Пока он дозвонился до базы, пока ждал, когда подойдет к телефону какой-то Фомич, и уговаривал его отыскать одни кирзовые сапожишки, Синельников стоял не шевелясь. Наконец Федулин поблагодарил невидимого Фомича за услугу, сказал, что за сапогами сейчас зайдет секретарь райкома комсомола, и повесил трубку.
— Сколько все это стоит?
— Так. Сапоги сто двадцать и фуфайка, наверное, столько же. Бери двести пятьдесят рублей. Ну и магарыч, по военному времени хотя бы поллитровку, — хохотнул Федулин.
Степан тут же позвонил в райком комсомола.
— Фрося, — сказал он заведующей учетом. — Возьми двести пятьдесят рублей и беги на базу райторга. Я сейчас подъеду.
Сказал Федулину «спасибо», пожал ему руку и вылетел из кабинета.
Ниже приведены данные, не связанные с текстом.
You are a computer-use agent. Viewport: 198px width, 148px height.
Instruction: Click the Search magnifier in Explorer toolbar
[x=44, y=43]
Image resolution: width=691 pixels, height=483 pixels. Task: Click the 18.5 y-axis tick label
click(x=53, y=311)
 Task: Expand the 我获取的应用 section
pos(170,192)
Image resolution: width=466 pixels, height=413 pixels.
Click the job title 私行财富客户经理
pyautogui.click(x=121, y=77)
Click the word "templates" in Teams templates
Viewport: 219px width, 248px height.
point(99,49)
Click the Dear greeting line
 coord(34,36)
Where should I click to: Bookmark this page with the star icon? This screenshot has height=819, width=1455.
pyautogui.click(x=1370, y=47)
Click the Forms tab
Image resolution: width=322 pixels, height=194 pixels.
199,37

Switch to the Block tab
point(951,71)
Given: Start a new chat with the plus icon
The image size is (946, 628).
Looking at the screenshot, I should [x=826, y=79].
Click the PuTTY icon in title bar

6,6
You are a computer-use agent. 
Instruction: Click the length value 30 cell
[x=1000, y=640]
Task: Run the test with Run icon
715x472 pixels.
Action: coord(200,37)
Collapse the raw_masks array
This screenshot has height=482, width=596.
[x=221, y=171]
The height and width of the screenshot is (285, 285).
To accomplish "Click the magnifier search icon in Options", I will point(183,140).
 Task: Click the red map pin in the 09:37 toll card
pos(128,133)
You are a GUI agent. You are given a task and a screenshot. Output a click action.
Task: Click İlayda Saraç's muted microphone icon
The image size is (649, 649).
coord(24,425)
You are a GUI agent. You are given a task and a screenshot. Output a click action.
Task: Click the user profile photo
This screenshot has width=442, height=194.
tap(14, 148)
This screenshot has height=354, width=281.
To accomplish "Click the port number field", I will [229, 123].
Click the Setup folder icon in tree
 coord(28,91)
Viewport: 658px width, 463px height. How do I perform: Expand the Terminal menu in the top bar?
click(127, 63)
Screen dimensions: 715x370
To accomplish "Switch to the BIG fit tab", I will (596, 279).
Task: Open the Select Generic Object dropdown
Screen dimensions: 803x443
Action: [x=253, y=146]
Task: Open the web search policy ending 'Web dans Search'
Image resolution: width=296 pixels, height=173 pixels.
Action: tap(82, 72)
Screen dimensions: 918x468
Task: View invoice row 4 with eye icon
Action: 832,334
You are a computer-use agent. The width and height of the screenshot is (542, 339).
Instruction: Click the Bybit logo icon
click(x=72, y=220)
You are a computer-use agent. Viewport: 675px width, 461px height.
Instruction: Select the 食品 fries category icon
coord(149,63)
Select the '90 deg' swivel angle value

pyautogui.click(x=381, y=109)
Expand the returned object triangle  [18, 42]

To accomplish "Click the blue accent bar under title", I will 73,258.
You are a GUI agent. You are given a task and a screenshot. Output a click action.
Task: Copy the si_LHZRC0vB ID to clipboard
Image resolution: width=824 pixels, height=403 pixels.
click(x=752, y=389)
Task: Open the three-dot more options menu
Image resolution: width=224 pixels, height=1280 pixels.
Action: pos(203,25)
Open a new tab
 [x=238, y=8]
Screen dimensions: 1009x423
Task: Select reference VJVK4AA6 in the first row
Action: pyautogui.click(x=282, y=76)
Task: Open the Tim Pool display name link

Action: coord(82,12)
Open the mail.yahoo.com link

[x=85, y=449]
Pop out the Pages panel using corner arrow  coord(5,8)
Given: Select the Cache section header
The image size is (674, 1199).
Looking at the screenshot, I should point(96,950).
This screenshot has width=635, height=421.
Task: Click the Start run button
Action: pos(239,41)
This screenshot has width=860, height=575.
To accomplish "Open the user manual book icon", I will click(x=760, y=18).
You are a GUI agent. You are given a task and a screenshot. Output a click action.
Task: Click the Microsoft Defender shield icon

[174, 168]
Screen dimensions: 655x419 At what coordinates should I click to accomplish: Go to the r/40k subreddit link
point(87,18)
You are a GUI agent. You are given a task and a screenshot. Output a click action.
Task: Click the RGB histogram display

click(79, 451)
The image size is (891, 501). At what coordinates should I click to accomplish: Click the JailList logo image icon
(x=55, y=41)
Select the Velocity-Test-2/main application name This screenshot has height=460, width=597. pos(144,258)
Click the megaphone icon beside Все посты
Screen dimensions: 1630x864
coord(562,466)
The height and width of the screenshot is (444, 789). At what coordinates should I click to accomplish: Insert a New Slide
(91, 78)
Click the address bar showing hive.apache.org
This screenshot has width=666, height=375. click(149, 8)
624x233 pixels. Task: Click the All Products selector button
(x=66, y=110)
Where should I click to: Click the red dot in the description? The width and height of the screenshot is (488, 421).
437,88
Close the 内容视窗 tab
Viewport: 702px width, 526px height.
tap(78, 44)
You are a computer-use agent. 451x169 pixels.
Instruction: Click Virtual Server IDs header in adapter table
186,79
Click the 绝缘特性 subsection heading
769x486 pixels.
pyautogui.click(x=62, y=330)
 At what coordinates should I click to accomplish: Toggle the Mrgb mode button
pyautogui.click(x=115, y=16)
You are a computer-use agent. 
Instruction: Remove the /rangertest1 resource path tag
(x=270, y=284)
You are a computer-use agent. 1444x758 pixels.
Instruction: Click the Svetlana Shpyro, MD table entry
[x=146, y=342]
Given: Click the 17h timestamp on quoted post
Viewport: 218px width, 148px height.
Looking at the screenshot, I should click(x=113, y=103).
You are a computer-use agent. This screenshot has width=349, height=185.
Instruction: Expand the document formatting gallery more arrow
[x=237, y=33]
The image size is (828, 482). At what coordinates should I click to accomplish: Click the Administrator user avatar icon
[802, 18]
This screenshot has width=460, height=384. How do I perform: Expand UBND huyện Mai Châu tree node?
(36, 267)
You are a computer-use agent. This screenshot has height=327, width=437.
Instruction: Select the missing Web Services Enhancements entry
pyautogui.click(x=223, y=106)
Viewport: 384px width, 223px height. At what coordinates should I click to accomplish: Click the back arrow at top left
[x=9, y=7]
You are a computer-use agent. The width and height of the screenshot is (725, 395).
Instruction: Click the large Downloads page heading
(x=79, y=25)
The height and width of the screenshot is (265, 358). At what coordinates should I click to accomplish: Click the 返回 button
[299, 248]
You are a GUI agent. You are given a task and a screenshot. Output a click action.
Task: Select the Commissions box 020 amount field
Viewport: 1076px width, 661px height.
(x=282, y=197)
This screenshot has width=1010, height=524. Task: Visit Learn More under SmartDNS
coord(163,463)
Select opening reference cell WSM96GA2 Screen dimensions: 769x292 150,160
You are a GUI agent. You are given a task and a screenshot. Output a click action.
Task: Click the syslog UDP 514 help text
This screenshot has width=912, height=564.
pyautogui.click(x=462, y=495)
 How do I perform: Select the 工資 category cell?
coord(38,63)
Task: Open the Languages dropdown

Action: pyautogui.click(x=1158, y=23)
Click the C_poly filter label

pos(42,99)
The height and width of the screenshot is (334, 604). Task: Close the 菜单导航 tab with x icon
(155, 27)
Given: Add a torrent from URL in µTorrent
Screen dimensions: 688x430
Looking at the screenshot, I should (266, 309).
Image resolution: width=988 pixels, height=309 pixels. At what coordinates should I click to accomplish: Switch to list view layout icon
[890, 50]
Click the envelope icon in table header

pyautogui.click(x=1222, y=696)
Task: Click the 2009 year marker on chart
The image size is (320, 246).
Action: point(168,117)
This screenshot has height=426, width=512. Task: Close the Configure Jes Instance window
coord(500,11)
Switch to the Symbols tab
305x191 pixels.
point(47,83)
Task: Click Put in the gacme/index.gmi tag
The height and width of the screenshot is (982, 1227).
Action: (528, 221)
Легко вскочил на облучок, хлестнул лошадь.
— Завезите меня, пожалуйста, домой, — попросила Зоя.
— Сейчас, — пробурчал Степан, направляя лошадь к базе.
Дождь перестал. Небо посветлело. Вымытые деревья засверкали яркой зеленью.
Зоя долго отказывалась взять сапоги и фуфайку.
— Не ерунди, — сердито прикрикнул Степан. — Это тебе по ордеру выдали. Спроси сама у Федулина.
— А деньги?
— Когда будут, отдашь.
— Я отдам сегодня же. Сколько?
Он укоризненно посмотрел на нее, покачал головой.
— Эх, Зоя. А еще ленинградка… Сейчас завезу тебя домой. Помойся, обсохни, перекуси. После обеда заеду и довезу до «Новой жизни». Мне все равно по пути.
— Спасибо, — прошептала она, слезая у Дома культуры.
С первых дней войны малышенский Дом культуры превратился в пересыльный пункт. Кто только не побывал в его стенах! А поздней осенью сорок второго года его заняли эвакуированные ленинградцы. Это были последние, кому удалось выскочить из смертельного кольца блокады. Они приехали налегке, с маленькими узелками и чемоданчиками. Все ценное, что им впопыхах удалось захватить с собой, они проели за долгий путь. Они не рядились на привокзальных базарчиках. Без сожаления отдавали любую вещь за буханку хлеба, кринку молока, котелок горячей картошки.